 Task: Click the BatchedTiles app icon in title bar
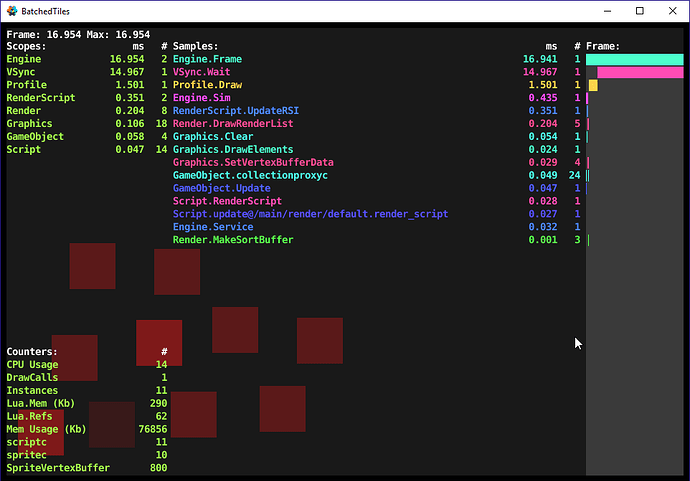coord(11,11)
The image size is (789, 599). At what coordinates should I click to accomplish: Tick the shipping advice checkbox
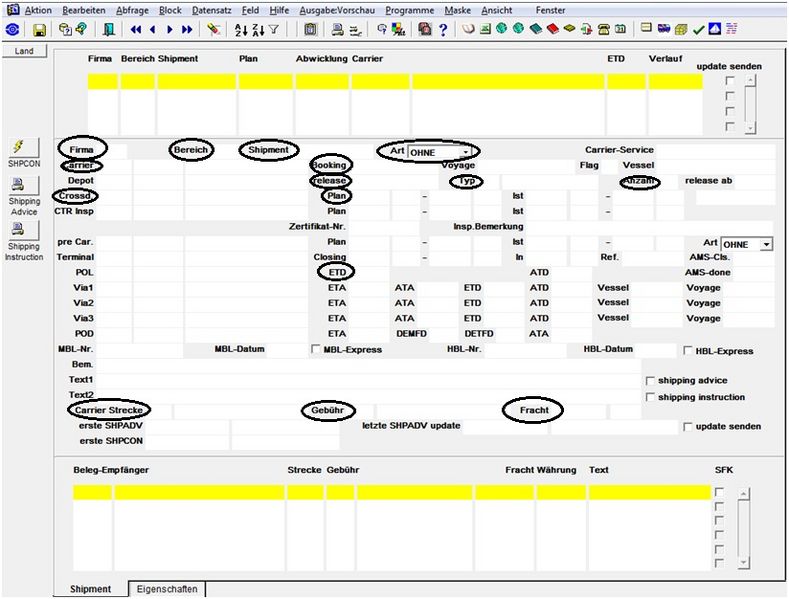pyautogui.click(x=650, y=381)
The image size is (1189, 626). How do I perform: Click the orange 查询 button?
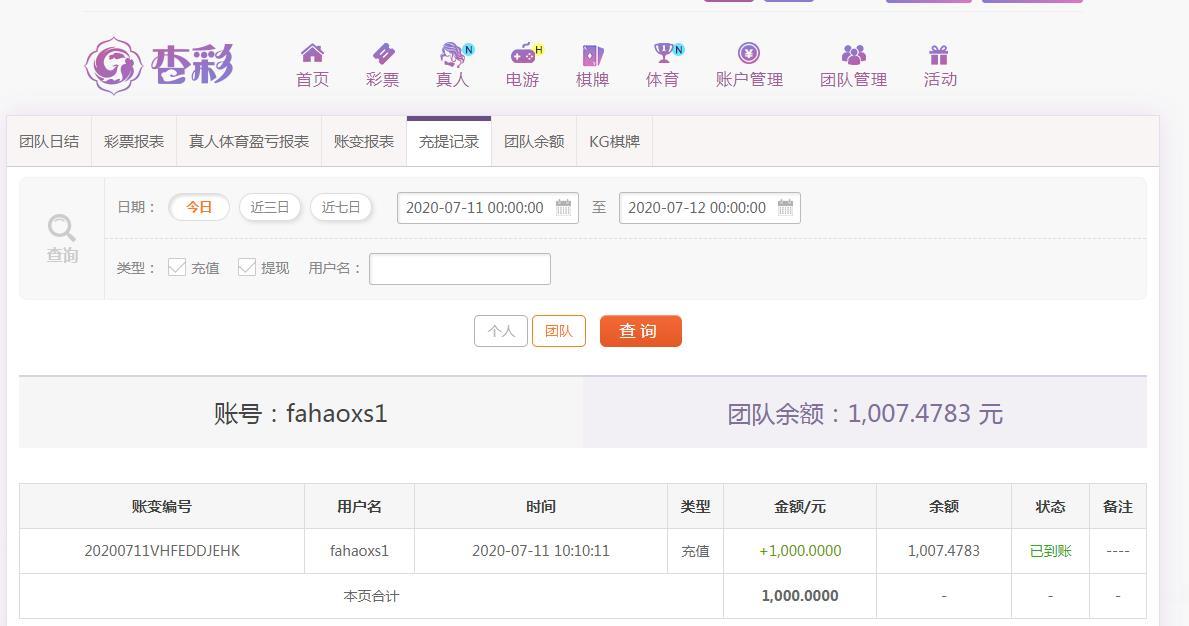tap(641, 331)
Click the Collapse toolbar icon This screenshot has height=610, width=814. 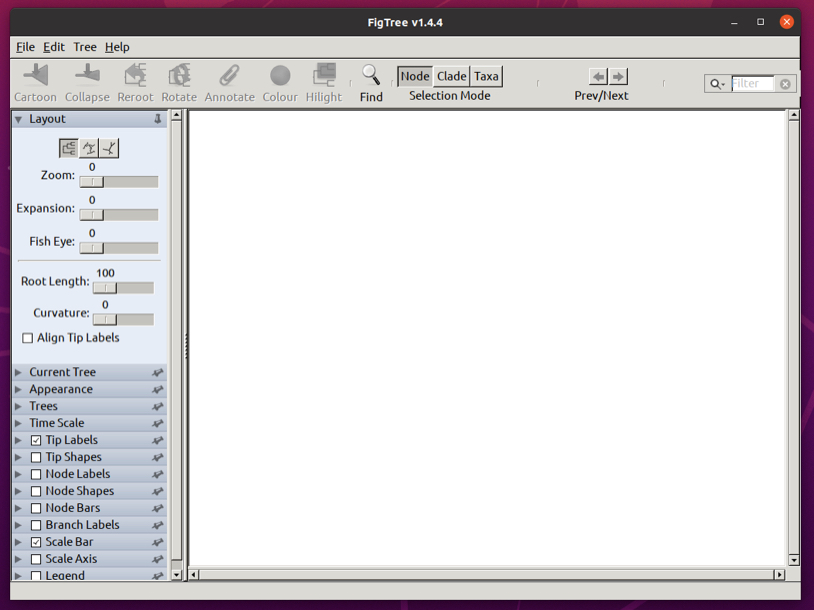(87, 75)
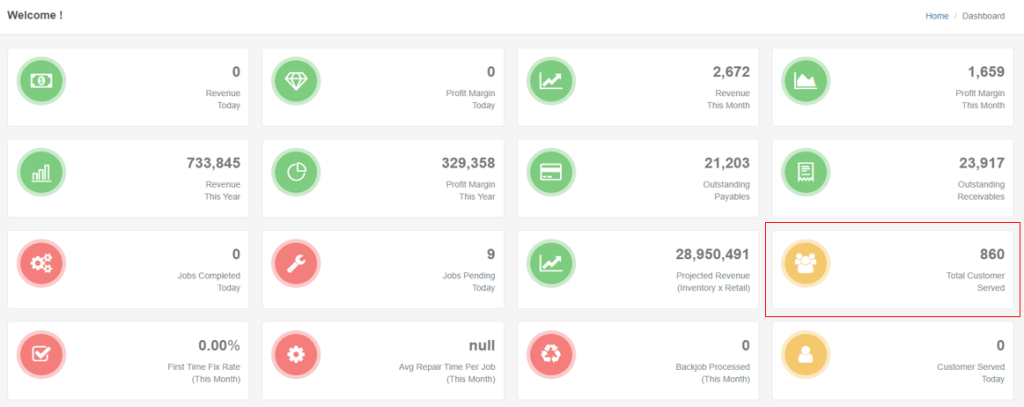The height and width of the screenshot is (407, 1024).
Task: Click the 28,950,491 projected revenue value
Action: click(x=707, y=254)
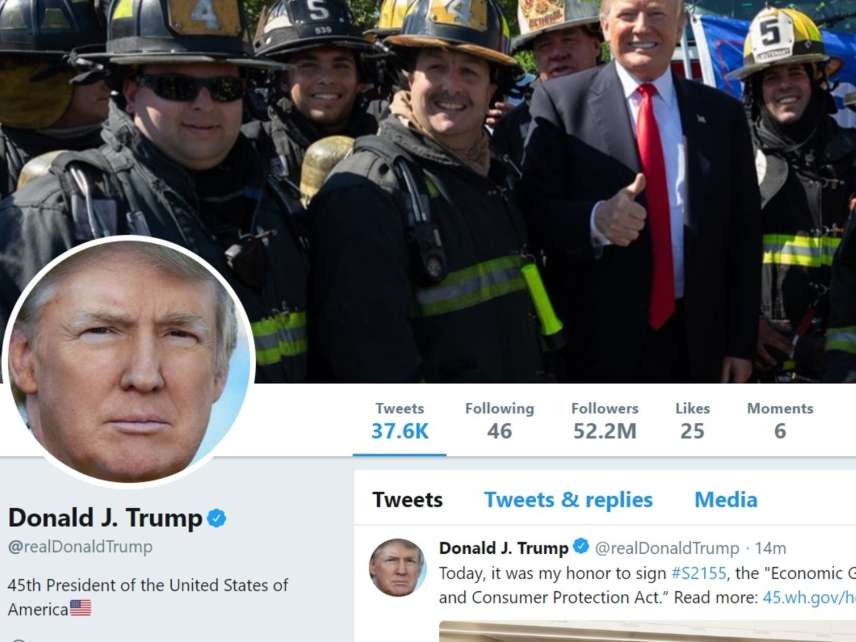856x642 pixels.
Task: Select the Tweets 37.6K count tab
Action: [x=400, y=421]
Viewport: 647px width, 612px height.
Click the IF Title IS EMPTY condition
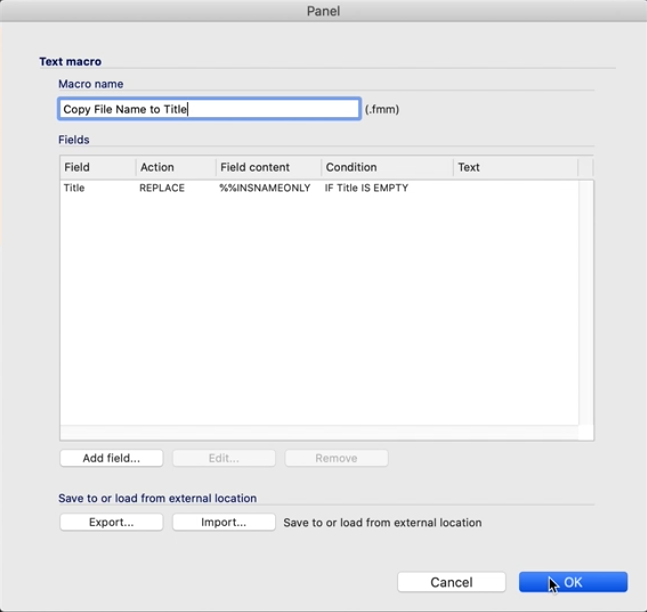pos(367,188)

---

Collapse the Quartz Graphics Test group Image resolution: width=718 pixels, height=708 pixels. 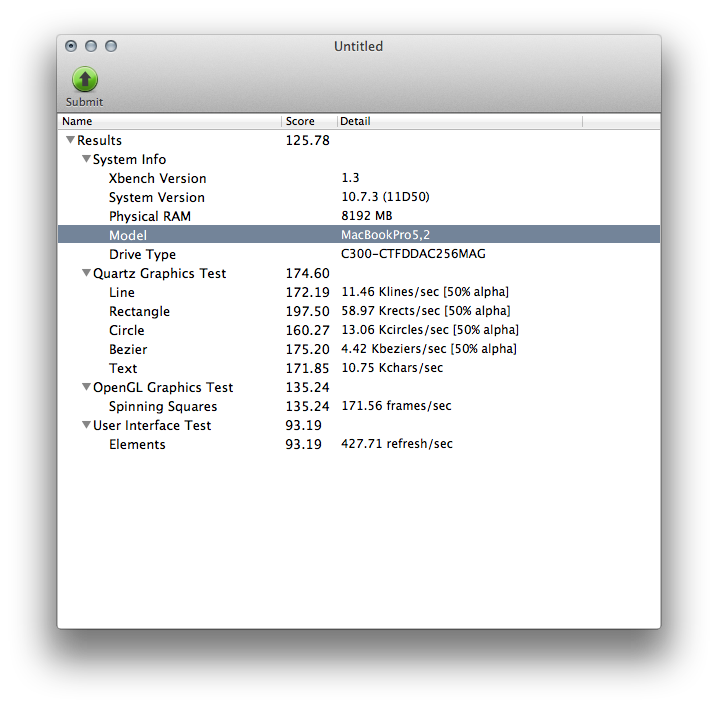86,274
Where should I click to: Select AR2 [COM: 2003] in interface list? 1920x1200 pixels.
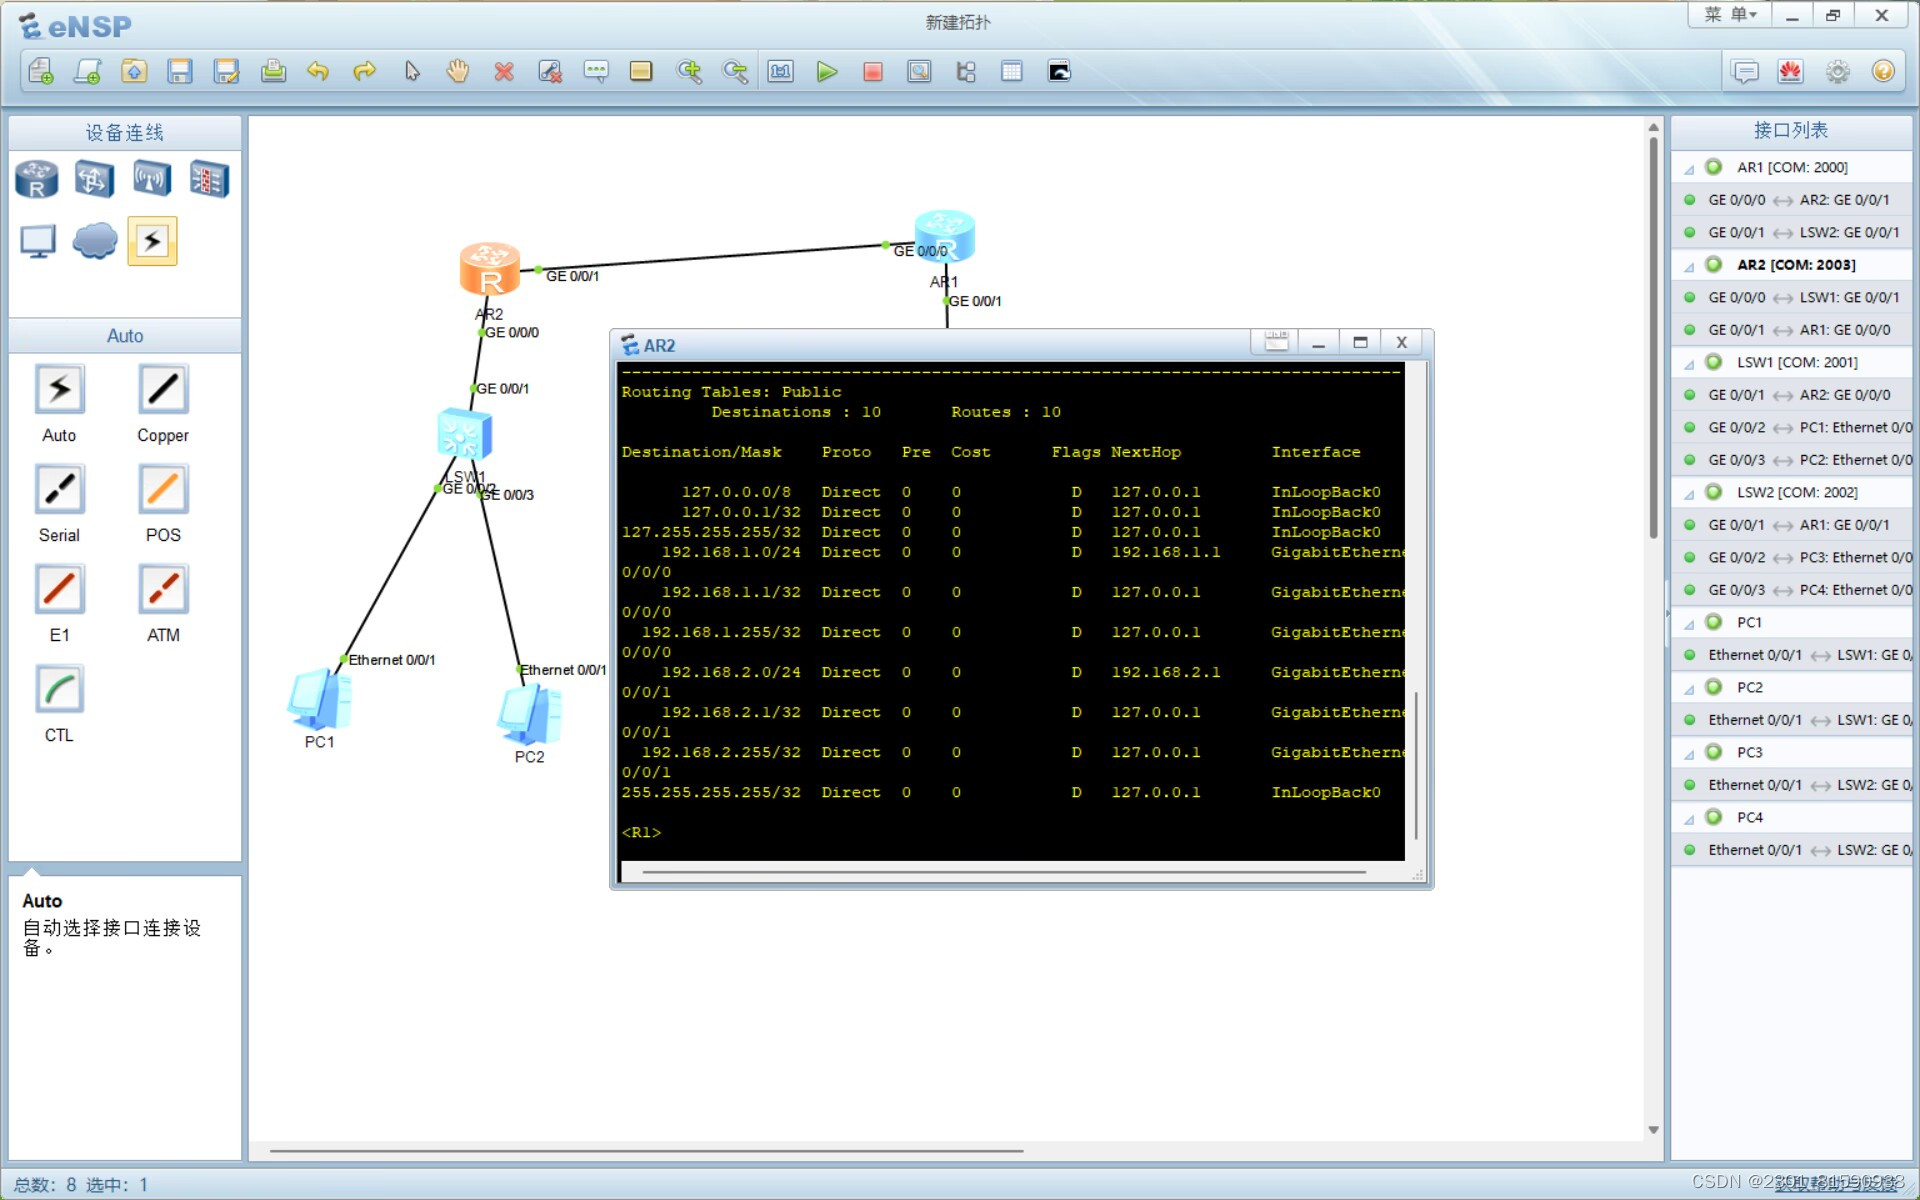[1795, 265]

* * *

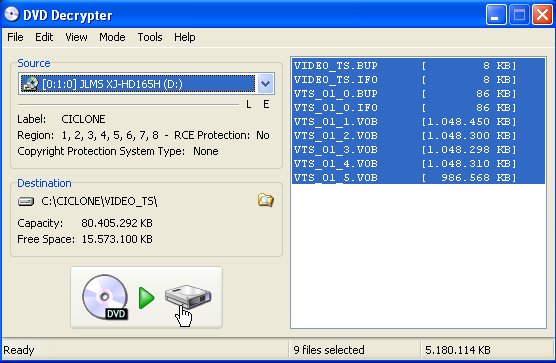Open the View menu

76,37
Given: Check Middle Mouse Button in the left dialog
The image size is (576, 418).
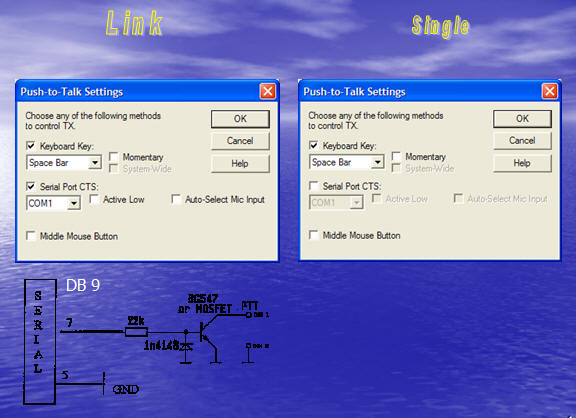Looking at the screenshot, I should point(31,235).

Do this. Retype the listing from the line with "Task: Click the BatchedTiles" to the line with "tap(641, 331)", leaving the pictures out of your answer.

Worked answer.
 Task: Click the BatchedTiles app icon in title bar
coord(11,11)
The image size is (789, 599). At what coordinates should I click to accomplish: Tick the shipping advice checkbox
pyautogui.click(x=650, y=381)
The image size is (1189, 626). How do I perform: Click the orange 查询 button?
tap(641, 331)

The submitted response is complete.